The Barnard graduate grew up as the daughter of Russian-Jewish immigrants. An initial dream of becoming a serious actress detoured when she realized her unremarkable appearance and ability to make people laugh might make her better suited for comedy. With contemporaries like Lenny Bruce, Woody Allen and Bill Cosby, she was a pioneer in the world of female caustic comics, paving the way for the likes of Kathy Griffin, Sarah Silverman and Chelsea Handler. Her big break came in 1965 when she caught the eye of former “Tonight Show” host Johnny Carson. She would go on to become the only regular replacement host for Carson in the 1980s. An offer to host her own late-night talk show caused Carson to shun her.

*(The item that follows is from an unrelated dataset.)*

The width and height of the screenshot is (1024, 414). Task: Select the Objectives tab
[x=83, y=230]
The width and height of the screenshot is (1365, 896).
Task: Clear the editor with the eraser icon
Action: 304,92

She often cited the failure of her talk show, canceled after less than one year, and her rift with Carson as contributing factors to the depression that led to her husband’s 1987 suicide.
Following a career slump, Rivers reinvented herself, most notably on the red carpet dishing and dissing fashion with her daughter Melissa, and most recently as a host of the E! show “Fashion Police.”
Despite her caustic and often cruel observations, Rivers was a beloved figure. While many, including myself and Jennifer Lawrence, who stated that Rivers’ “Fashion Police” teaches young people “that it’s OK to point at people and call them ugly and call them fat” may have been offended by her brand of humor, one can only imagine that River’s response would be her other famous catch phrase, “Oh, grow up!”